Upon mating, the female A. dawsoni will begin a chemical shift to indicate that she is no longer receptive to mating attempts. Then she will begin the nesting phase of her life cycle. This shift takes some time. Therefore, recently mated females are still attractive to patrolling bees, and must actively resist copulation. The shift involves actively repressing the production of the receptivity chemicals, and creating a chemical called , which is unique to nesting females. Additionally, other volatile chemical agents potentially produced in the Dufour's gland have been implicated in male repulsion signaling.

=== Panmixia ===
Amegilla dawsoni has been shown to be a panmictic species, where individuals are equally likely to mate with any other individual in the population. This results in completely unmitigated genetic flow, and populations with no genetic differentiation. This is a relatively rare phenomenon, especially in bees, where intraspecies genetic differentiation is common. One explanation that has been offered for this phenomenon in A. dawsoni is the irregular distribution of flowering resources due to the arid conditions of the Australian desert. These conditions could force populations in their flight seasons to aggregate in areas with abundant resources, allowing for populations that are several hundreds of kilometers apart to mix via mating.

== Brood provisioning ==
The female bees of this species can control whether their male offspring are large (major) or small (minor). They control this by differential provisioning – the female will invest more in terms of food and cell size for the major bees.

In the beginning of the flight season when resources are abundant, the females will produce major males almost to the exclusion of minor males. Alternatively, towards the end of the season, when resources are low and foraging times have increased, females produce minor males almost exclusively.
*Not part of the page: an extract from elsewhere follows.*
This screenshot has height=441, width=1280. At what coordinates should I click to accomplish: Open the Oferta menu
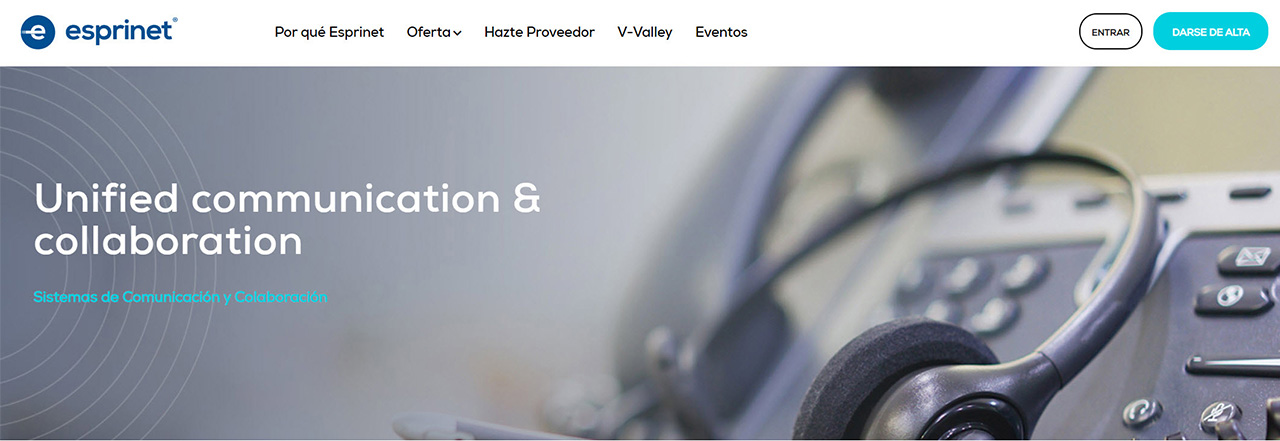pos(429,32)
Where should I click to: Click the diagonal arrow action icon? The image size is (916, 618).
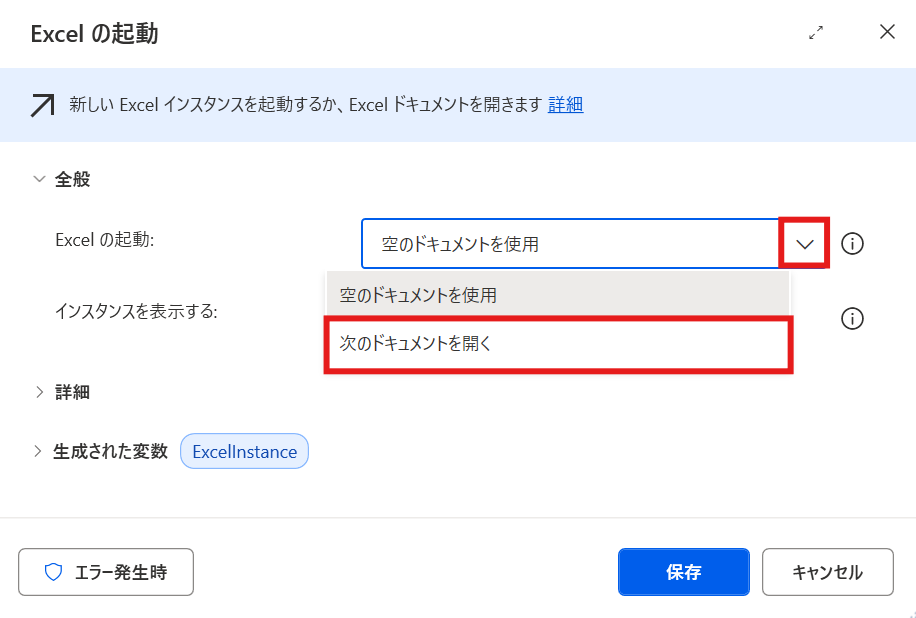point(42,106)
Additionally, when females create doublet brood cells where one egg rests on top of the other, the top cell is almost always a minor male. The bottom cell is either a major male or a female. This is due to the early emergence in the season of minor males.

== Diet and feeding ==
The female bees do not need to enter the flower corollas to collect nectar. They collect nectar by inserting their long proboscis into the flower. These bees collect nectar from four main genera of plant. They will forage at these plants even if there are more readily available sources of nectar and pollen.

These include:
- Cassia
- Eremophila
- Solanum
- Trichodesma

==Interactions with other species==

=== Parasites ===
Amegilla dawsoni is parasitized by the cleptoparasitic Miltogramma rectangularis, or Miltogrammine fly. These flies enter the brood cells of the bee, and feed off of the provisions meant for the developing brood. They enter the brood cells by means of adult female Miltogrammine flies larvipositing on adult female bees. The adult female bees then enter the cells and deposit the parasitic larvae in the vicinity of their own brood. It has been hypothesized that these parasites, and their proclivity for food theft, have acted as a selective pressure for A. dawsoni to produce smaller males (minors), which require less food, thus explaining the preponderance of minor males despite their reduced sexual fitness. This is unlikely, however, given that the reproductive benefit of producing large males seems to outweigh the losses created by brood parasitization.

== Popular culture ==
Australian wild bee ecologist Kit Prendergast has a large tattoo of two Amegilla dawsoni mating on her right shoulder.